India not home and dry on drought

Asit K. Biswas and Cecilia Tortajada

BUSINESS STANDARD | September 3, 2014 

According to the Food and Agriculture Organisation (FAO), droughts are the world’s costliest natural disasters, inflicting $6-8 billion of annual losses. Because of their extent, magnitude and frequency, their effects are felt by more people in the world than any other type of natural disaster. The FAO further estimates that some 11 million people have died because of droughts since 1900, and over two billion people have suffered them. Another United Nation’s institution, the Economic and Social Commission for Asia and the Pacific, estimates that within the last three decades, in Asia only, some 1.3 billion people were affected, and the cost was over $53 billion.

Droughts have ravaged India from time immemorial. They are different from other forms of natural disasters since its impacts are not visible immediately and are accumulative.

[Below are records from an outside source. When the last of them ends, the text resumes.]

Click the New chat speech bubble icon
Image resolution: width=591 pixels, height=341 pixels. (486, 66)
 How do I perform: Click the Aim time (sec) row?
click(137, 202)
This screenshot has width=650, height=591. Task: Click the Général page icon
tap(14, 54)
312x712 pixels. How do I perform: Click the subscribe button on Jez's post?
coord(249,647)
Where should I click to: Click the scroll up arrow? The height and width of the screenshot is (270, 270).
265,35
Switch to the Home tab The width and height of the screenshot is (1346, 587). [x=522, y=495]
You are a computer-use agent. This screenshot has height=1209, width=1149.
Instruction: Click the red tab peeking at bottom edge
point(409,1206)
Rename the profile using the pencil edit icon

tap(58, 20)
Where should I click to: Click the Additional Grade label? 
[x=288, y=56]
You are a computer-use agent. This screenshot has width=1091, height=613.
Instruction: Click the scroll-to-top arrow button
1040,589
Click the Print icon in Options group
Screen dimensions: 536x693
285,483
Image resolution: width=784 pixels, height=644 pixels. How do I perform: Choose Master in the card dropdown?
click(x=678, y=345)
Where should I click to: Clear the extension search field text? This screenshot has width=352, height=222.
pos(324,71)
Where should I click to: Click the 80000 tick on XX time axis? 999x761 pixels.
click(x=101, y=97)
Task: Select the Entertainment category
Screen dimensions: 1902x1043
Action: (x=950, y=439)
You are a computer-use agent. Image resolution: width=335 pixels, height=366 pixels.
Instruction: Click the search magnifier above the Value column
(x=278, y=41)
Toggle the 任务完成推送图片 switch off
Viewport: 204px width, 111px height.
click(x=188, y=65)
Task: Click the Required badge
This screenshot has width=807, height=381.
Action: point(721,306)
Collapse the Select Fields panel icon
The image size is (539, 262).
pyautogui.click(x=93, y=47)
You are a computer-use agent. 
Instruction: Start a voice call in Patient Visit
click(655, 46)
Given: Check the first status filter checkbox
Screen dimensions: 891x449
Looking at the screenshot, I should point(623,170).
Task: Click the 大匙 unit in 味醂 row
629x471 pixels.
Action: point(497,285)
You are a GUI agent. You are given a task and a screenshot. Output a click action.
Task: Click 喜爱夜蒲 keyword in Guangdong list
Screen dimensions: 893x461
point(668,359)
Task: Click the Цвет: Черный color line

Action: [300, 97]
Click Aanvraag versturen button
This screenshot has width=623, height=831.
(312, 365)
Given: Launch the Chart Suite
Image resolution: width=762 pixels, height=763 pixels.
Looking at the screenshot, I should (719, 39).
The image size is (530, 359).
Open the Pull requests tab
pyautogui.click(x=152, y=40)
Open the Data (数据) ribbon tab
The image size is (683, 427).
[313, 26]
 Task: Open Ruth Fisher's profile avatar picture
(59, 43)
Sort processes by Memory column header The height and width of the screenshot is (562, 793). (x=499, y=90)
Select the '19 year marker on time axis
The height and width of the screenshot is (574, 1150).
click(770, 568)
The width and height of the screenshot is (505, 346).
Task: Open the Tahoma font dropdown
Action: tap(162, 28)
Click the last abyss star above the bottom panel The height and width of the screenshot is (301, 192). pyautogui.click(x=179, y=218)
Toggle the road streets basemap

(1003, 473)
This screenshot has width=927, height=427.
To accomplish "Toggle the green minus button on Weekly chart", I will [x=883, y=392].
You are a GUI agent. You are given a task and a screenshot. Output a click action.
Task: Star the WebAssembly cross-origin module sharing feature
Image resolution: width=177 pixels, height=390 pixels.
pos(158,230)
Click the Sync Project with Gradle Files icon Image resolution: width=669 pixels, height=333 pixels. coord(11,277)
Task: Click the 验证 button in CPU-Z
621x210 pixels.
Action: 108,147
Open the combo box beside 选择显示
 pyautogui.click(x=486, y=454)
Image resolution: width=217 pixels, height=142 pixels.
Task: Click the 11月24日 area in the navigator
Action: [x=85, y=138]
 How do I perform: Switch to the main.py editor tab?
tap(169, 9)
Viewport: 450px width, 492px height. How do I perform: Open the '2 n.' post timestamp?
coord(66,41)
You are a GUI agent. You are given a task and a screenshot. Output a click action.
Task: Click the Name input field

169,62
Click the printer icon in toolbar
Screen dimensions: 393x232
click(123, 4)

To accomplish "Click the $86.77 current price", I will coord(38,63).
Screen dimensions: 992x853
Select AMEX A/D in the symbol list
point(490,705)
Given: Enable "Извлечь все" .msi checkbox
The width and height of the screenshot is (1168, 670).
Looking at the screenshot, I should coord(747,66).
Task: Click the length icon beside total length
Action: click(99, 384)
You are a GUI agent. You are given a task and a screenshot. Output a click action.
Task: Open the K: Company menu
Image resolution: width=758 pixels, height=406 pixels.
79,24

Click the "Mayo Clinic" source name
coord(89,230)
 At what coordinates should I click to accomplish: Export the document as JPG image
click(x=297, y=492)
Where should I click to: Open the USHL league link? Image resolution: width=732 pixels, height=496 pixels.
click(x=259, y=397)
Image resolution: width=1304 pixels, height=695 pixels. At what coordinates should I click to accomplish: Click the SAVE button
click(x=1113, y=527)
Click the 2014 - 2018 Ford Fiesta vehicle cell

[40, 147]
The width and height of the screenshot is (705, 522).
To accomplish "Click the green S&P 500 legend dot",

For a predominantly agrarian country like India, importance of droughts, which basically means the absence of good monsoon, has been well-known for millennia. In Mahabharata, Rishi Narada greeted King Yudhisthira with “I hope your realm has reservoirs that are large and full of water, located in different parts of the land, so that agriculture does not depend on the caprice of the Rain God.”

Rain gauges were invented in India by Kautilya around 320 B C. He used measured rainfalls as a proxy for prosperity and thus taxation.

Some 2,200 years later, Sir Guy Wilson noted in 1909 that the Indian budget “is largely a gamble on rain.” A century later, in 2010, then Finance Minister Pranab Mukherjee, invoked the rain god, Indra, for a good monsoon, so that the growth trajectory could be maintained.

During the 19th and 20th centuries, India suffered 42 serious droughts, one every five years. The 1979 drought reduced grain production by 20 per cent. The 1987 drought affected production in 58.6 million hectares of land, which affected 285 million people.

Since 2000, India has had three serious droughts. The World Bank has estimated that the 2012 drought reduced the country’s gross domestic product by half a percentage point, even though it was not extensive.

This year, the monsoon rain is expected to be the weakest since 2009. The India Meteorological Department estimates that rainfall has been 17 per cent below normal so far this season. The planting of crops such as rice, soya bean and lentils has been delayed. Nearly 90 per cent of India received below normal rainfall in June.

Minister of Earth Sciences, Jitendra Singh, said early this month that rainfall is likely to be 24 per cent less in the main grain and sugarcane growing areas of north-west and 11 per cent less in the central region, the main soya bean producing area.

Not surprisingly, because of these developments, the Reserve Bank of India left interest rates at eight per cent for the third straight meeting in early August, citing upward pressure to inflation. In 2009, when rainfall was 22 per cent below normal, inflation doubled because of food shortages.

India will have to live with droughts in the future. The current policy continues to manage droughts as part of an emergency and disaster relief process, which is effective over the short-term, but not over the long-term. A negative impact of the current policy is that farmers and agribusiness are taking unnecessary risks with full confidence that the government will bail them out during droughts. Also, focus on technical solutions addresses primarily the symptoms but not the disease.

As the industrialisation and mechanisation of agriculture continues to advance, new and proactive policies are essential, which will diversify production risks and will consider new and more effective drought management strategies.

Strategies must include significant improvements in water use efficiencies in agriculture water use, which now accounts for nearly 90 per cent of the country’s water consumption. India has enough knowledge and resources to reduce water use for agriculture by about 30 to 40 per cent within a decade. Also, in drought-prone areas, many water-intensive crops are still being planted that are not suitable for water-stress conditions, primarily because the government continues to assume most droughts risks.

Groundwater withdrawal accelerates significantly in drought years. In northern states of highest agricultural production, groundwater levels are declining by one metre every three years. In drought years, the situation worsens.

Over the longer-term, India also needs to give more emphasis to plant breeding and genetic modifications to develop a new variety of crops that are drought-resistant and salt-tolerant. Researchers in Egypt have shown that by transferring a single gene from barley to wheat, water requirements could be reduced by over 80 per cent. India needs to accelerate research on genetically modified crops and plant breeding.

The country needs better water management practices in all sectors. The current practices are at least 30 years behind time. During drought years, because of decades of poor water management, the overall impacts increase significantly. The country needs a paradigm shift in water management policies, especially during drought years. This should include emphasis on drought forecasting, preparedness and mitigation, as well as more effective short-term emergency and relief measures.

Cecilia Tortajada is Senior Research Fellow and Asit K. Biswas is Distinguished Visiting Professor at Lee Kuan Yew School of Public Policy in Singapore. Both are co-founders of the Third World Centre for Water Management in Mexico.